From: Josh Vermaas (joshua.vermaas_at_gmail.com)
Date: Fri Feb 28 2020 - 16:29:09 CST
Hi Tao,
The default mpirun with no arguments will only start 1 mpi rank, so that's
at least part of the problem. The other part of the problem is that the smp
builds don't actually use mpi at all, and because of that they need to be
started with charmrun.
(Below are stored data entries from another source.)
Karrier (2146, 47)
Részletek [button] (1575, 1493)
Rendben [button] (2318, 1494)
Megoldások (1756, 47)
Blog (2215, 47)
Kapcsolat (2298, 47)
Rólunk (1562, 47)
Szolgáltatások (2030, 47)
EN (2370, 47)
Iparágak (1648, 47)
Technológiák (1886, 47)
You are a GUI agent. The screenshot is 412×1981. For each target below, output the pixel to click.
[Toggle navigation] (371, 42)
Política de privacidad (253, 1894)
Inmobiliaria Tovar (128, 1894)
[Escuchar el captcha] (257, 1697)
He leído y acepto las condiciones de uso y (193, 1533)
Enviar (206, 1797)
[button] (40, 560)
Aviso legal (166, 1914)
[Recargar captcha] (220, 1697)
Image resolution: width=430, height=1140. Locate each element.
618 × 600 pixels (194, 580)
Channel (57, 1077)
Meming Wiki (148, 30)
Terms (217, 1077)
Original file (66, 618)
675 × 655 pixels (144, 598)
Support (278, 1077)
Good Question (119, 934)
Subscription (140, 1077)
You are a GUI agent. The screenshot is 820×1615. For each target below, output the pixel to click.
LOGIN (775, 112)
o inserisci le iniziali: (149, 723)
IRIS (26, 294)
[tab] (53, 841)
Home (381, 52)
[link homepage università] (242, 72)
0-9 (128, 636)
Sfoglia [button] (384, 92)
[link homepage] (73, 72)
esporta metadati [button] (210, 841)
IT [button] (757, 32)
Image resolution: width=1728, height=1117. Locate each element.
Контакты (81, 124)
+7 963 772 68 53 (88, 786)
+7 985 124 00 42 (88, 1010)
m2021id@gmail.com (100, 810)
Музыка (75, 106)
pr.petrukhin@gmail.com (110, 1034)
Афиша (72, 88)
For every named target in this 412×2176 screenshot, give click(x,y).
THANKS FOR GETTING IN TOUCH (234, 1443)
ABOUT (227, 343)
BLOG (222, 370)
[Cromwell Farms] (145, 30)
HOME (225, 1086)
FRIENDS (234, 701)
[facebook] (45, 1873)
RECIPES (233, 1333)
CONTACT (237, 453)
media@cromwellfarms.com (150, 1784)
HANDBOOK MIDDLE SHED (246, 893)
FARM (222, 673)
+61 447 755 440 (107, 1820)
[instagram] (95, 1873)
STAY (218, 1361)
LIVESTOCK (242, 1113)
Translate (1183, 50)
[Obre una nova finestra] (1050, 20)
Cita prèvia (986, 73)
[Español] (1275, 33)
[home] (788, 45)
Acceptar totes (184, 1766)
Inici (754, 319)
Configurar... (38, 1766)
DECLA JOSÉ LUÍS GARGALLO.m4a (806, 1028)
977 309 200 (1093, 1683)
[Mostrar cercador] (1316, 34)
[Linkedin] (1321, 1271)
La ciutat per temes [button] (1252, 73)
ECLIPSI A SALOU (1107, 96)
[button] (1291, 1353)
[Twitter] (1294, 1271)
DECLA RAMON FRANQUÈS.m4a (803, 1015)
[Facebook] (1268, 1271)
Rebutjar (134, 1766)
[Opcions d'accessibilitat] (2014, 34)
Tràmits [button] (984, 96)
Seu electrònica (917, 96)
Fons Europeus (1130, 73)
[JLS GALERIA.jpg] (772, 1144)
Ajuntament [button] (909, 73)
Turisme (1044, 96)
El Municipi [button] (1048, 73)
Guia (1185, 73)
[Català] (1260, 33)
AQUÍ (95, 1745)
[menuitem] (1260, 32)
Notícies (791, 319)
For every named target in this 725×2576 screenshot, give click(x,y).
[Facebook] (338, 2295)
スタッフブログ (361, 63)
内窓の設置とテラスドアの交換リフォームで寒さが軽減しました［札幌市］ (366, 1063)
See
https://www.ks.uiuc.edu/Research/namd/2.13/ug/node98.html for more
information.
I *think* what you will settle on is something like this:
/share/apps/namd/namd2.13/charmrun +p16 ++mpiexec ++remote-shell
mpirun /share/apps/namd/namd2.13/namd2 pc.conf
Josh
On Fri, Feb 28, 2020, 5:17 PM Yu, Tao <tao.yu.1_at_und.edu> wrote:
> Hi,
>
> Our university just installed the Linux-x86_64-ibverbs-smp
> <https://www.ks.uiuc.edu/Development/Download/download.cgi?UserID=&AccessCode=&ArchiveID=1546>
> (InfiniBand plus shared memory, no MPI needed) on our local cluster.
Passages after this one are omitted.